**** Excerpt
# water in carb?



## mini bogger (Sep 14, 2010)

all the vents are run up. this is on my 2010 big bear. what do yall do to seal up your carb?


----------



## whoolieshop (Mar 22, 2011)

I assume you mean your airbox lid? We normally use black RTV/permatex around the lid then close the latches and its sealed tight. You should also keep a golf tee handy if you're going to be riding in deep water use it to plug up the overflow line coming from the bottom of the carb bowl. Lots of models have a one way check valve but they rarely seem to keep water out when your riding in deep water.


----------



## mini bogger (Sep 14, 2010)

nope im talkin about the bowl on the carb. think i have it figured out from a guy on highlifter. airbox is sealed up with black rtv


----------



## wood butcher (May 11, 2009)

get u a rebuild kit and it will come with new oring seals for it


----------



## greenkitty7 (Jan 26, 2011)

im with pondtunes on this one. check the overflow line.


----------



## whoolieshop (Mar 22, 2011)

If the carb isn't leaking gas the bowl gasket/seal shouldn't be bad if water can get in gas should be able to get out.. Just my .02! 9 times out of 10 the pesky check valves are the culprit, one tiny grain of sand is all it takes to block it open and let dirt/water/mud right into your bowl.


----------



## blue beast (Feb 16, 2010)

when do you have this problem ..is it when your goin deep or after it sits in the shop a while you notice it ....goin deep- do what they r talkin about -----if you notice it after it sits a while your gettin condensation in the bowl and gas tank .......to resolve this you will have to fill tank completly when you park it ...and drain your bowl after a ride..and it wouldnt hurt to put some kinda fuel stabilizer in it ...


----------
********
**** Information shown
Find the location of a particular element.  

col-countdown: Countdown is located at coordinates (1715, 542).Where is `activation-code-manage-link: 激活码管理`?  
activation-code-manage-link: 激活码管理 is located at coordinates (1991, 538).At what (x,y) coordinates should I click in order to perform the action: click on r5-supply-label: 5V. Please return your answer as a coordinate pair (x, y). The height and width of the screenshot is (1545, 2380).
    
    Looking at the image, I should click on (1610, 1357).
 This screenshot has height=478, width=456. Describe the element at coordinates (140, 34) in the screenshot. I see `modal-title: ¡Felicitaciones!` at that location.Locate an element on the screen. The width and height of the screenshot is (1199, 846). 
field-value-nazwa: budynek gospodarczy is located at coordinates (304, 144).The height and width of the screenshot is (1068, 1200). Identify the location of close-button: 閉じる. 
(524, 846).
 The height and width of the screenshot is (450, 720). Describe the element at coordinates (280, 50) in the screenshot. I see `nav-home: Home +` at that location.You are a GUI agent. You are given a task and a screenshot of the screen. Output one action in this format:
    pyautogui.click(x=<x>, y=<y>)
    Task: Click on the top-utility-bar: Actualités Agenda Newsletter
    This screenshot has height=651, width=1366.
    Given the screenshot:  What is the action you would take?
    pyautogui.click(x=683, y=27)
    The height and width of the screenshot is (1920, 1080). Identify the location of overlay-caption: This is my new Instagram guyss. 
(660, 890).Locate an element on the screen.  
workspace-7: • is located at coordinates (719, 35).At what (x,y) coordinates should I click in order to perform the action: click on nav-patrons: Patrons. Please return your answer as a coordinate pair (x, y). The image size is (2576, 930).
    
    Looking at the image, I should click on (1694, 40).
********
- **Task requirements**:
- a) Which distinct usernames appear as post headers in the forum thread about water in the carb? List each one once.
- b) Return the passage of the forum thread from "when do you" up to and including "stabilizer in it ...", word for word.
Use only the forum thread to complete these tasks, not the records.

- **Results of the exercise**:
- a) mini bogger, whoolieshop, wood butcher, greenkitty7, blue beast

- b)
when do you have this problem ..is it when your goin deep or after it sits in the shop a while you notice it ....goin deep- do what they r talkin about -----if you notice it after it sits a while your gettin condensation in the bowl and gas tank .......to resolve this you will have to fill tank completly when you park it ...and drain your bowl after a ride..and it wouldnt hurt to put some kinda fuel stabilizer in it ...